Wednesday, September 08, 2010

Hopelights in a dark time




Last night Whitefeather Peace House, where I live, hosted a full house of dinner guests, most of whom hadn't met each other, or, if so, only once a while ago. It started with the idea of a former student of mine to just have a conversation, maybe coffee at Portland State University, but I knew he had two young girls and we have one here at our Peace House, so, hey, let's have some playtime with the kids and some dinner. Then I asked my favorite Grandmother, who is raising several of her grandchildren, to come too, with her young charges. Finally, I invited a wonderful young couple, one of whom works all day with three-year-olds and one of whom is a psychiatric translator for refugees.

By the end of the evening my faith in humankind had received several repairs.
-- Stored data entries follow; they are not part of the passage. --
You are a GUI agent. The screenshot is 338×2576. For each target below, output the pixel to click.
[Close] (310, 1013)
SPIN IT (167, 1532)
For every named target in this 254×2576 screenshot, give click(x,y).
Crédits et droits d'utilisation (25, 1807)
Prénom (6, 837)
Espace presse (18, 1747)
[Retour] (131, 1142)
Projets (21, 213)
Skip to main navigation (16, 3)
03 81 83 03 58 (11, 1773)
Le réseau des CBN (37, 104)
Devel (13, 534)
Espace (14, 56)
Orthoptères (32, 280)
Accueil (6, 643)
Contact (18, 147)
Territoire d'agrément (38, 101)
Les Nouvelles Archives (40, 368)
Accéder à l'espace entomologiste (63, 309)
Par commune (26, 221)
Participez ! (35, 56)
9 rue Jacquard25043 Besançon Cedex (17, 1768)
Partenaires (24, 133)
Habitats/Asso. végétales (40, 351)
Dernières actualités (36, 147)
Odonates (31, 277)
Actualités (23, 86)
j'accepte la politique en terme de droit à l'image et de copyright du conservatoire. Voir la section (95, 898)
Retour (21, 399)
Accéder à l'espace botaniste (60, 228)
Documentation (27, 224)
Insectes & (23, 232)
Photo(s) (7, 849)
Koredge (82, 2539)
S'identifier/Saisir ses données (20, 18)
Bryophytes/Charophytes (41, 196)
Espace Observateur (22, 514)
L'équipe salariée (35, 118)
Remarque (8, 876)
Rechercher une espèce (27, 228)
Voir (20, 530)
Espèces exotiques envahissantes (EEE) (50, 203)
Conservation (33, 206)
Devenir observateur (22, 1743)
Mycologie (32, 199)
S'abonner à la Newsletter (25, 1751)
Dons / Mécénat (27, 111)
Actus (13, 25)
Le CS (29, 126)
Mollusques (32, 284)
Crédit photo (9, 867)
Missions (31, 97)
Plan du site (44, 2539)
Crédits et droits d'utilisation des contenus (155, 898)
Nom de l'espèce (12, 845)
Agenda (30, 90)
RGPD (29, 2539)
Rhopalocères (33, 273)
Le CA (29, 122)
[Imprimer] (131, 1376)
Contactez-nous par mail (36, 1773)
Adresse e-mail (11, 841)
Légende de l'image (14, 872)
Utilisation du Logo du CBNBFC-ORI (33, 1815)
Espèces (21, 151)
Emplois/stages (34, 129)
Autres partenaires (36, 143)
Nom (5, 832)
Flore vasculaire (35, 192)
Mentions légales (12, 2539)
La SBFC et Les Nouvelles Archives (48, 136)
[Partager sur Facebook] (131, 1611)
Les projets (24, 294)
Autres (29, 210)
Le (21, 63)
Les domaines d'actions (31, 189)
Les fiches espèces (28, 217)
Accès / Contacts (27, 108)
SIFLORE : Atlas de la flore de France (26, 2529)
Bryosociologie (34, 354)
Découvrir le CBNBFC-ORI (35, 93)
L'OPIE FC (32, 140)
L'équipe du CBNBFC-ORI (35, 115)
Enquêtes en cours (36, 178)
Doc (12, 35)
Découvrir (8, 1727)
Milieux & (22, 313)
Almost every one of these people started life in poverty, including coming very young from Vietnam, coming from Jamaica, coming from an adobe house on the most primitive part of a southwestern reservation, and coming from farms in rural California and Nepal.

All families were racially and culturally mixed--African Caribbean, African American, Native American, Vietnamerican, Nepalese and a smattering of Euro American. Each and every one of the children are amazing little (and a couple of big) people--smart, respectful, sweet to each other and to the younger ones, sharing, and athletic. The Pima boys, all three, race on a cycling team and are all ranked in Oregon in their divisions, one of them ranked number one. The JamaicanVietnamerican girls were the tiniest and too sweet to even believe. They immediately began to play with our great little resident five-year-old. Pima Grandmother Gail said a long and beautiful grace in her Native language to begin the meal.

All the parents and grandparents who were there do excellent work with their families and in life. All of them overcame many hardships, have no sense of entitlement, and are generous and loving adults operating in a pancultural fashion. They are all studying how to make this world more nonviolent and more accepting of each other. They are all proud of their own identities and happy and loving toward others with very different identities, which is one of the definitions of maturity in this conflictual, biased world.

Some days, when I read about burning Korans by bigots in the Deep South, I cringe and feel very intolerant myself, especially when I then hear that those who love the Koran would actually kill someone who burned a book, pieces of paper. The cultural bigotry of the first group is only trumped by the outrageous violence of the second. The profound irony and grand temerity of the US military disapproving of burning the Koran--after causing approximately 25 times as many deaths as this country suffered on September 11, 2001--is stupendous. I throw up my hands in despair.

But then these wondrous friends arrive for dinner and fix my heart and give me so much illumination on the path ahead. They are hopelights, and the world needs so many more of them.